◆ **Task**: Needed from the data below: every line from the one with "Die Grashalmabknicker (108, 578)" up to and including the one with "Besuch des Leipziger Zoos (231, 1093)", repeated exactly and with nothing else.
** Opening Records provided block **
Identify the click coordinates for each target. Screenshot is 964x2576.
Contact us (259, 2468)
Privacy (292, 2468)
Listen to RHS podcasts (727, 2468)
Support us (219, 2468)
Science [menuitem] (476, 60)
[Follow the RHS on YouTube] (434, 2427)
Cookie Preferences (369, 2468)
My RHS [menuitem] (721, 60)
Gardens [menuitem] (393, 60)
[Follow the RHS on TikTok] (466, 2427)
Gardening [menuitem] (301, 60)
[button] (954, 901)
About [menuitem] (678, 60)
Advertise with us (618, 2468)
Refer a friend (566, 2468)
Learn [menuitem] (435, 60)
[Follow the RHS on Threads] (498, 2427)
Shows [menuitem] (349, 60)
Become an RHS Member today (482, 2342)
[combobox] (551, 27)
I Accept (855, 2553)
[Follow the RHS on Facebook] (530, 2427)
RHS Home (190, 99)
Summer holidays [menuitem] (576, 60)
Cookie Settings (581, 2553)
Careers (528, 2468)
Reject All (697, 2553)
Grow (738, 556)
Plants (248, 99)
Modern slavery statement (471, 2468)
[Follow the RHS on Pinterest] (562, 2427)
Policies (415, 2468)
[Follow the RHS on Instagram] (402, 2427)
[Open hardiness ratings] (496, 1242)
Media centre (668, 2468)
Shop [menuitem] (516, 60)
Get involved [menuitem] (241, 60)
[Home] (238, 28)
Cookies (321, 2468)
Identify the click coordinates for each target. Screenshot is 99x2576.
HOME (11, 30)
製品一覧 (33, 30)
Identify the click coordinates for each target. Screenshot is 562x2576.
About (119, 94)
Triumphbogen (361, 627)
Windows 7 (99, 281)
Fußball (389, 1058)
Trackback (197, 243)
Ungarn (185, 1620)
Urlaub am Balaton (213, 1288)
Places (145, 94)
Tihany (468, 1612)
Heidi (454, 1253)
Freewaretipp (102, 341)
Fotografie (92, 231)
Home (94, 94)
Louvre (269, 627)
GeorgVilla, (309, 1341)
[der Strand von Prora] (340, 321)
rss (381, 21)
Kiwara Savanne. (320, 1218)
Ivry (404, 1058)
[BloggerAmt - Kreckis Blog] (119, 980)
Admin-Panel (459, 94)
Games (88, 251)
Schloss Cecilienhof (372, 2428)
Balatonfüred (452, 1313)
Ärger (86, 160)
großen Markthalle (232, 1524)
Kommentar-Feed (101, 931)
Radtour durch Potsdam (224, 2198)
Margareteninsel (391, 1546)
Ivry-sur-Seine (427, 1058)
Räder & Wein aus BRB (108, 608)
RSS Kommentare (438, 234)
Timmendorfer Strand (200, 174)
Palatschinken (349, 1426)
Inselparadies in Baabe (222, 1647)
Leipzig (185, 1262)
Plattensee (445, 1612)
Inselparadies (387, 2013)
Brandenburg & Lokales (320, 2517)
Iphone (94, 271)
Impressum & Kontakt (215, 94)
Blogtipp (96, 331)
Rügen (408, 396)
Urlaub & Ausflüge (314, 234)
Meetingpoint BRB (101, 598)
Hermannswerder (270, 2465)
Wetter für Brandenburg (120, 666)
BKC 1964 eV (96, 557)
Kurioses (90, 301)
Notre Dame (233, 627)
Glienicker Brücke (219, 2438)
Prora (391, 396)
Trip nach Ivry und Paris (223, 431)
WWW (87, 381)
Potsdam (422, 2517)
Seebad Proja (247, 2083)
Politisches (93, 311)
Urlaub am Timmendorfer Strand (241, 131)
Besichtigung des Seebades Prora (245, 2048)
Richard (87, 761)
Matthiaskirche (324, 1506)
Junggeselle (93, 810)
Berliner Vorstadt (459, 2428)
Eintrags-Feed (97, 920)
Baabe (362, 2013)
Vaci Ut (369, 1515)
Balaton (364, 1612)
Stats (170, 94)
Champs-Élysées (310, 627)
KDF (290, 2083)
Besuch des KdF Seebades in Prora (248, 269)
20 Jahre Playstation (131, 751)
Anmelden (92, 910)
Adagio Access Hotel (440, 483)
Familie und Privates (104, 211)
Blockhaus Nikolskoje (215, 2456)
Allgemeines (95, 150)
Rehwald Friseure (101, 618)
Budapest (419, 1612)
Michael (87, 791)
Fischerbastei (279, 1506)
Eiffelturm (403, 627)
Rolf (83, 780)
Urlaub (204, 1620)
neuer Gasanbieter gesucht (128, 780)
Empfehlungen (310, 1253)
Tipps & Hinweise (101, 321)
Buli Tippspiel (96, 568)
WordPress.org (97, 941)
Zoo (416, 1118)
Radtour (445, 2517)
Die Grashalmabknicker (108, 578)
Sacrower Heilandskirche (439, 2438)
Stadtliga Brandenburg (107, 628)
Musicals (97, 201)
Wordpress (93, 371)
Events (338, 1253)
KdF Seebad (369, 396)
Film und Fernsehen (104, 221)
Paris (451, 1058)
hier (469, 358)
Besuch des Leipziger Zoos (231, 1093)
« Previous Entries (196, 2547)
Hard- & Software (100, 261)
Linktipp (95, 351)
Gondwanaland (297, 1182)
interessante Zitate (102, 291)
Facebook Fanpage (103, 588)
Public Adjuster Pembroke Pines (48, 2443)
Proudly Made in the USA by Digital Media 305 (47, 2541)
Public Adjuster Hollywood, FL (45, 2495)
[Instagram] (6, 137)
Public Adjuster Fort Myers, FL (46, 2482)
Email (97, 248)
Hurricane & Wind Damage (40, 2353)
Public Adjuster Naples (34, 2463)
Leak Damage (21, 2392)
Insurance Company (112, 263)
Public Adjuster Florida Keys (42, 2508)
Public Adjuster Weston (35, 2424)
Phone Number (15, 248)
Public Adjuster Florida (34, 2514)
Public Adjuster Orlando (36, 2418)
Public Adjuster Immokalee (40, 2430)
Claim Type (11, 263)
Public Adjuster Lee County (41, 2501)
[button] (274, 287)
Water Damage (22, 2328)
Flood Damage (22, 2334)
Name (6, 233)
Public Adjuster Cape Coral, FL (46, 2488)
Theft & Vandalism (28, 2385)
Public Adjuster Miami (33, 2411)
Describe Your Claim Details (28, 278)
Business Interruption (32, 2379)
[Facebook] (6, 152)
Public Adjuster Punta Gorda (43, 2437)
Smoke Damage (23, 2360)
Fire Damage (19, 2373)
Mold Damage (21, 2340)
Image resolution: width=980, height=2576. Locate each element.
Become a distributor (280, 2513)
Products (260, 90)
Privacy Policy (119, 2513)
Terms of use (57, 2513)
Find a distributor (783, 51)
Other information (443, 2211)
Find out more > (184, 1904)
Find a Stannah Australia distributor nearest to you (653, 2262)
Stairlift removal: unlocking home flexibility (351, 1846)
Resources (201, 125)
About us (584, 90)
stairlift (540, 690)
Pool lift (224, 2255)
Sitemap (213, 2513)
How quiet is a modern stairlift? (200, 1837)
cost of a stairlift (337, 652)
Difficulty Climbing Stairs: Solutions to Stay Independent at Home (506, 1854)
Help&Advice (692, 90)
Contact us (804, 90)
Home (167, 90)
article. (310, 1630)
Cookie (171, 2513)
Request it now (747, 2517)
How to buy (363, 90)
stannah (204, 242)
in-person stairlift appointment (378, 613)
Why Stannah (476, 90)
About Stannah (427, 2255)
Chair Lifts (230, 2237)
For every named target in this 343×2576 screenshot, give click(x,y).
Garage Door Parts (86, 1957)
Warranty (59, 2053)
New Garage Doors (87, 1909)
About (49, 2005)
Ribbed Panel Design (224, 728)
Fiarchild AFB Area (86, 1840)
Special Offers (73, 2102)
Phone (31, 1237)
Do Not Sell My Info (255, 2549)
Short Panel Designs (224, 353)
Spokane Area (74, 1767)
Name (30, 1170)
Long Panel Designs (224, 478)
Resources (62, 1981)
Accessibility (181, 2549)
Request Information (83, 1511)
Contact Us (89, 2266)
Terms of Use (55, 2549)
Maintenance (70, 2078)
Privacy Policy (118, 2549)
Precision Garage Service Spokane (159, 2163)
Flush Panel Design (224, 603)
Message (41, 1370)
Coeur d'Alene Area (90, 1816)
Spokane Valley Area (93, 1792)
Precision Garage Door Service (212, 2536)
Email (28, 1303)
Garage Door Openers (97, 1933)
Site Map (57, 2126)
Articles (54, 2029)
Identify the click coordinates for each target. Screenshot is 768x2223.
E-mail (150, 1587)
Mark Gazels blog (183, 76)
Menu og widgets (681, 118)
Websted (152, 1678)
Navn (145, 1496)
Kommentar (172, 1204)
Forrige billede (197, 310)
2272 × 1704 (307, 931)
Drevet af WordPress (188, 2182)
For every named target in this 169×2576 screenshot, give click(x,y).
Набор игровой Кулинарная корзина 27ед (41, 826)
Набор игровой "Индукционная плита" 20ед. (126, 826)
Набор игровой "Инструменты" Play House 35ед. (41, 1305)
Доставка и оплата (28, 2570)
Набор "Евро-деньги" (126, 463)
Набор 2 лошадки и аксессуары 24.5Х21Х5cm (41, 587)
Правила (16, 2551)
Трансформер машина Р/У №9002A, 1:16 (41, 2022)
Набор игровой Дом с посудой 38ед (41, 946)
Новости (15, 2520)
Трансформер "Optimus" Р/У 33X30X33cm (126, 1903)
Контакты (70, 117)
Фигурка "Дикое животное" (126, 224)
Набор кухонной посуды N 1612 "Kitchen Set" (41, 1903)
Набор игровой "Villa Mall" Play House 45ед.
** Closing Records provided block **
◆ **Result of this exercise**:
Die Grashalmabknicker (108, 578)
Sacrower Heilandskirche (439, 2438)
Stadtliga Brandenburg (107, 628)
Musicals (97, 201)
Wordpress (93, 371)
Events (338, 1253)
KdF Seebad (369, 396)
Film und Fernsehen (104, 221)
Paris (451, 1058)
hier (469, 358)
Besuch des Leipziger Zoos (231, 1093)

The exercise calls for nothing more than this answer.